Return every line from the listing below that contains the word "accomplish".
:: LISTED RECORDS ::
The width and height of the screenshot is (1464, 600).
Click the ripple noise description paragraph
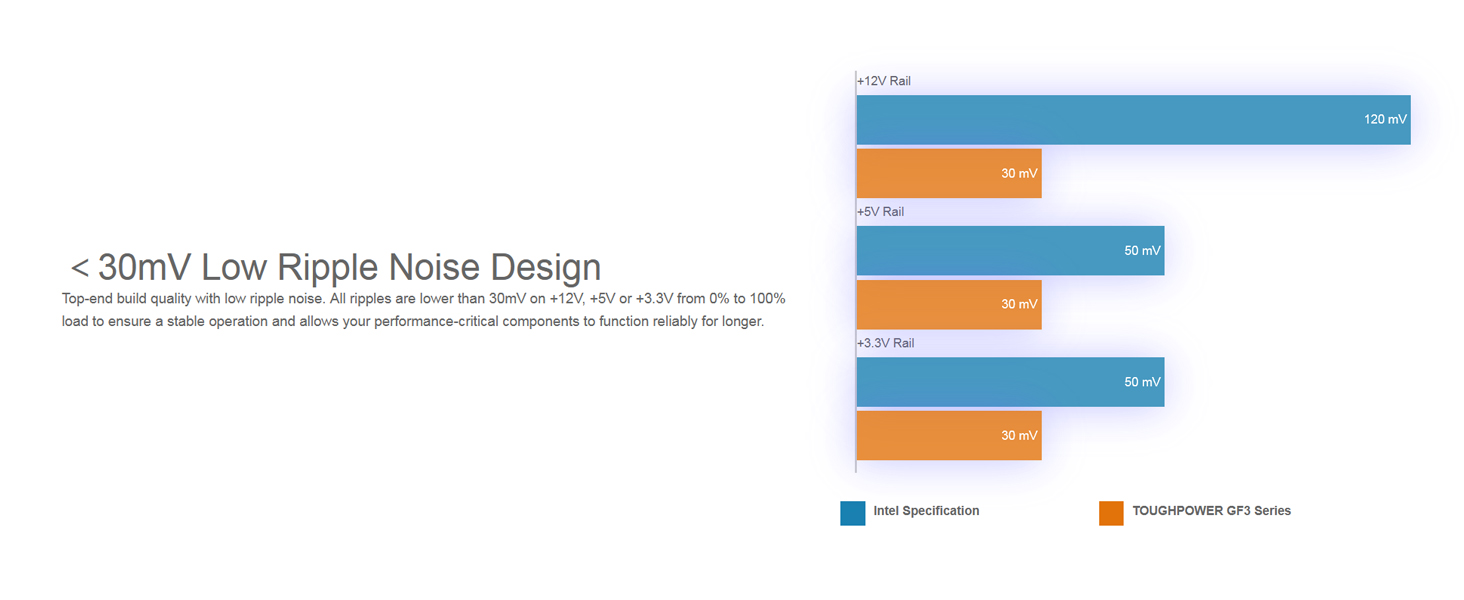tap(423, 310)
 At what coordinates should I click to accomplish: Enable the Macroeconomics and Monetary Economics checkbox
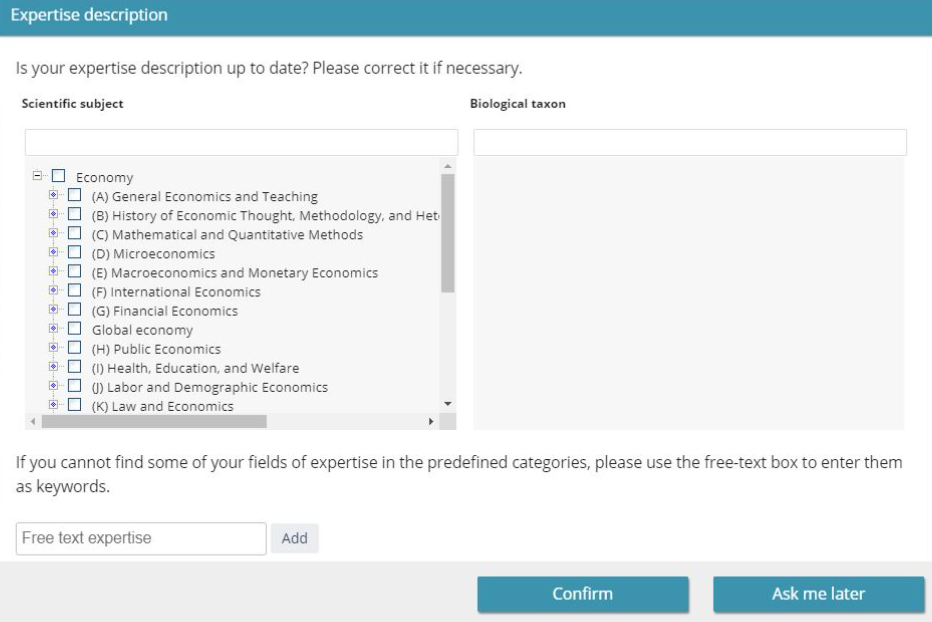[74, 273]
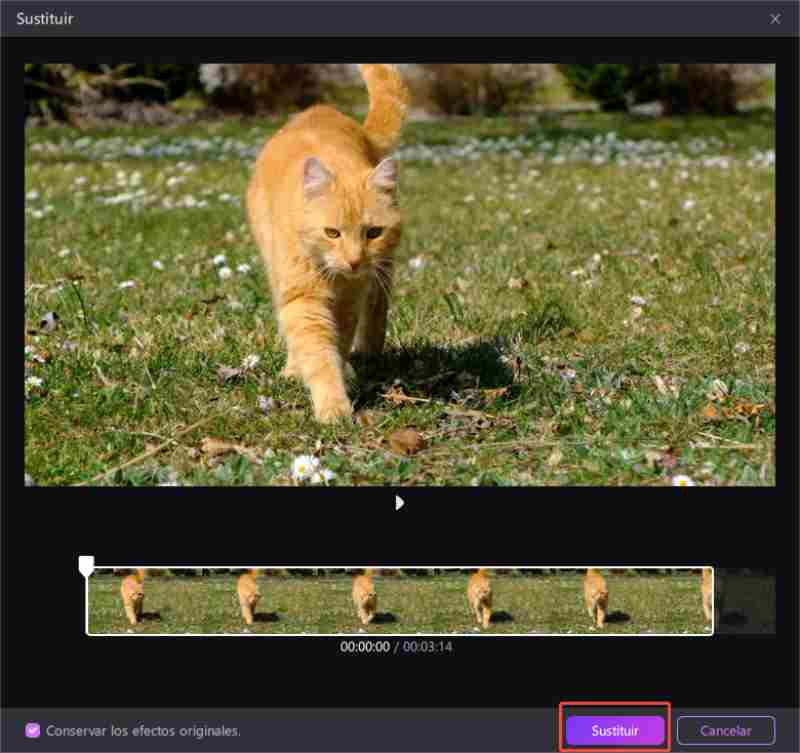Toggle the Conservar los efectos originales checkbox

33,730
:::
:: LISTED RECORDS ::
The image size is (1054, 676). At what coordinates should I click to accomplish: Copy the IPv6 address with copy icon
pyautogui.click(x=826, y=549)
:::
— COMPLETE RESPONSE —
 At what coordinates should I click to accomplish: Enable the Macroeconomics and Monetary Economics checkbox
The image size is (1054, 676). At what coordinates should I click to accomplish: Copy the IPv6 address with copy icon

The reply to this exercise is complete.